I built one from plans bought at woodcraft but I had to modify them. their plan wouldnt even hold the smallest cradle pad so i enlarged the specs. Good luck mine became a family airloom. (Excuse the spelling i just got home from a job and its 2am)


----------



## dschneider48 (Feb 1, 2012)

I guess I was under the same assumption. I need plans and don't want to pay for them. Why should I have to pay for something someone has built! I'd openly share my plans if I built something!!


----------



## Mike (Nov 22, 2004)

When a member designs a project they often provide the plans at no cost. When a member uses commercial plans for a project they list a source for the plans. Everyone likes free plans but professional's expect to be paid for their work... don't you?


----------



## Dmeadows (Jun 28, 2011)

Mike said:


> When a member designs a project they often provide the plans at no cost. When a member uses commercial plans for a project they list a source for the plans. Everyone likes free plans but professional's expect to be paid for their work... don't you?

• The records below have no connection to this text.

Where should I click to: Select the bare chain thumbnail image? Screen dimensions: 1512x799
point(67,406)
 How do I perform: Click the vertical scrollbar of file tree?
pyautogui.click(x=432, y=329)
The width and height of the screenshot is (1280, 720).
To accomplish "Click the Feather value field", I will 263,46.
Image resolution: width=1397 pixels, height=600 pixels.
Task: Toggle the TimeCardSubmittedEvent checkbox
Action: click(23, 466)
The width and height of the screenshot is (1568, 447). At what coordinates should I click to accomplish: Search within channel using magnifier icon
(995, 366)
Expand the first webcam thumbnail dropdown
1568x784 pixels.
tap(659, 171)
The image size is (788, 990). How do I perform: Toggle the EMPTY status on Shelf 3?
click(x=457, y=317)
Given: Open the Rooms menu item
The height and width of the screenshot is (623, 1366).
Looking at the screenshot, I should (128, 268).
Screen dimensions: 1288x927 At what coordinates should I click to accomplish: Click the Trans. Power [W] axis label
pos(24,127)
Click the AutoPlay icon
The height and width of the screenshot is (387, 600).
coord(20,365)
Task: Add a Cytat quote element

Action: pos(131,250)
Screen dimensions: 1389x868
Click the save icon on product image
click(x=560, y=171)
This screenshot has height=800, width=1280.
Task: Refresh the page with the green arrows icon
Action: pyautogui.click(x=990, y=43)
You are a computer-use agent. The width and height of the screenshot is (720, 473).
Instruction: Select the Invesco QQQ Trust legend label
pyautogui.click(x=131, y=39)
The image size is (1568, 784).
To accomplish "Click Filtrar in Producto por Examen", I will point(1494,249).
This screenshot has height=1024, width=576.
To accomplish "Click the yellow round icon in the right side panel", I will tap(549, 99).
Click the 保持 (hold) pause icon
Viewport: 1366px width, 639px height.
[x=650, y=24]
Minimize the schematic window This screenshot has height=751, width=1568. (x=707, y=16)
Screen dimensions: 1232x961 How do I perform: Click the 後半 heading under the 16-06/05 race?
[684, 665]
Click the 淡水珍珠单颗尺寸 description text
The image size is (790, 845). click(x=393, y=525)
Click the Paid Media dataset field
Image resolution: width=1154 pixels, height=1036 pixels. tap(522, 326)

Mike I agree with you 100%.

None the less free plans are available.

16 Baby Furniture Plans: Free Cradle Plans, Free Crib Plans and More! |

Just one from a quick google search of free cradle plans.


----------



## Mike (Nov 22, 2004)

Duane, as with most things you get what you pay for. Here is the Early American Baby Cradle plan from your link. While it is possible to work from this, plans from U-Bild are full size printed plans. This eliminates the hassle of marking layout paper to scale. It is easy to double check your angles by laying your part on the full sized plan. You also get assembly instructions step by step. Having compared the plans I think the $10.00 for the plan was well spent.


----------



## Al Robins (Jul 13, 2009)

I agree with the above....for $5 to $10 there are some great plans to be found. At the moment I'm after a standard coffee table and a butlers hand held serving tray......AL


----------



## argoknot (Dec 7, 2009)

Al, use your imanination for the tray. That's what I do sometimes. Draw it on paper, fill in the measurments, and make it. Here's a tray I out together many years ago. It's not fancy but it does the job.


----------



## bobj3 (Jan 17, 2006)

Hi

I also agree with the above BUT many do it just for kicks just like software programs.

http://www.routerforums.com/email-router-tips-members-only/6945-free-stuff.html


===


----------



## Al Robins (Jul 13, 2009)

Thanks John and BJ....to add to the project I have a jig saw to be inserted into it. I can sort that out, but just looking for a conventional plan. Will have a look at BJ's tonight ........dont want to side track original post ....Cheers....AL


----------



## bobj3 (Jan 17, 2006)

Hi

Just one more way Baby Cradle plan, plus more, made with the router table..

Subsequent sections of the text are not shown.